Visualmente, Guardiões da Galáxia vol. 3 é também o filme melhor acabado
do Marvel Studios desde Ultimato. Os cenários espaciais são de longe os mais
bonitos que o estúdio já lançou até agora e, por mais que saibamos que tudo
aquilo é, na realidade, uma grande sala verde, é difícil tirar os olhos das
impressionantes nebulosas e constelações entregues pelo departamento de
efeitos visuais do longa.
É nas cenas entre Rocket, Lylla, Dentes (Asim Chaudhry) e Chão (Mikaela
Hoover) que o trabalho dos artistas digitais é melhor admirado.
Diferentemente dos seres quase sem alma do remake de O Rei Leão, os
animais criados para o vol. 3 são expressivos e, mesmo com todas as
alterações grotescas feitas pelo Alto Evolucionário (Chukwudi Iwuji),
mantêm uma fofura irresistível, especialmente para os chamados “pais de
pet”.
Grande vilão do filme, o Alto Evolucionário é a figura imponente que faltava
à trilogia dos Guardiões. Mais ameaçador que Ronan (Lee Pace) e menos
caricato que Ego (Kurt Russell, o cientista megalomaníaco é amedrontador e
a casualidade como trata torturas e genocídios o torna o antagonista mais atual
que a Casa das Ideias levou às telonas até o momento.
Pronto para se despedir, o restante do elenco do vol. 3 parece compartilhar da
experiência emocional coletiva nas suas atuações. De Chris Pratt a Vin Diesel,
praticamente todos os atores protagonistas dominam determinadas cenas com
uma emoção genuína de luto e despedida, sentimentos que transbordam desse
capítulo final de Guardiões da Galáxia até o final dos créditos.
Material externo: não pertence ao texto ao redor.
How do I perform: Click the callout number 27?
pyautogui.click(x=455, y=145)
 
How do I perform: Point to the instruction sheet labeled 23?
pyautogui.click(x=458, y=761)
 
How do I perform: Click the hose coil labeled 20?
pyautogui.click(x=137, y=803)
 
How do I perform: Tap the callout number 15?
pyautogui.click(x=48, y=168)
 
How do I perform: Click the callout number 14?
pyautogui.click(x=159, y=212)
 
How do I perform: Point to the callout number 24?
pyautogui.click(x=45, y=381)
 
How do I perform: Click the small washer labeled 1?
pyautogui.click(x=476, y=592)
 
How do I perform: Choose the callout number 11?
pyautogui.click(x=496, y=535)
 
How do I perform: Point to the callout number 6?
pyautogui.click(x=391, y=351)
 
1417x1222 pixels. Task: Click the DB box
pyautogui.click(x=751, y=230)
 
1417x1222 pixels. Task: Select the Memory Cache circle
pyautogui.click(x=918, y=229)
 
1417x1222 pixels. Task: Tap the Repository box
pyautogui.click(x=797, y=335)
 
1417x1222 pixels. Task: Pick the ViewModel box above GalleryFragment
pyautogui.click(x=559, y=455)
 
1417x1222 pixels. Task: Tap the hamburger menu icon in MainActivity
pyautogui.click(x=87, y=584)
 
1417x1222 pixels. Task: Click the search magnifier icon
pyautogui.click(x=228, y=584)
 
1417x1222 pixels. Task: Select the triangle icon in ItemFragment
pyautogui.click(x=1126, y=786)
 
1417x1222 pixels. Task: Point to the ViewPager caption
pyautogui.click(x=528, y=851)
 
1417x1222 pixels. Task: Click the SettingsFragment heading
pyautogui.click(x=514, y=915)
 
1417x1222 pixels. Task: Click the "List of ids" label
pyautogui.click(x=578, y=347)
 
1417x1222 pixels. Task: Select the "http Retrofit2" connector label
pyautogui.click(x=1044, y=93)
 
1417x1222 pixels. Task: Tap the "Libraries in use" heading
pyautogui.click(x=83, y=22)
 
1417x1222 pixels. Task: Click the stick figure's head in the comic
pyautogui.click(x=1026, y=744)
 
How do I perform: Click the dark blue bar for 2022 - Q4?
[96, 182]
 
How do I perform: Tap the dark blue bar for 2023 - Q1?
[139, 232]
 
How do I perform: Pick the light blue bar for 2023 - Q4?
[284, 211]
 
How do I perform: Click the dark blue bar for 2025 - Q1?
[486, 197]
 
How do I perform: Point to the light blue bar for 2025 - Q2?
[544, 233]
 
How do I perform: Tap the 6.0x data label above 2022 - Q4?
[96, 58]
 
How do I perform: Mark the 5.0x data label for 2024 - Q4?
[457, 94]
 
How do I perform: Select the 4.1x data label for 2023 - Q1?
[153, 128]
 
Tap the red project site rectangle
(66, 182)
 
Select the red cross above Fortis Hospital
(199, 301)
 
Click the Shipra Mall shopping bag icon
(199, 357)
James Gunn encerra sua jornada na Marvel com o estilo e a emoção que suas
idiossincrasias permitem, numa verdadeira volta por cima discursiva depois da
demissão ocorrida em 2018. Com a Disney soltando cada vez mais remakes e
continuações impessoais a toque de caixa, não é nenhum exagero dizer que o
cineasta fará falta na vida dos fãs do MCU.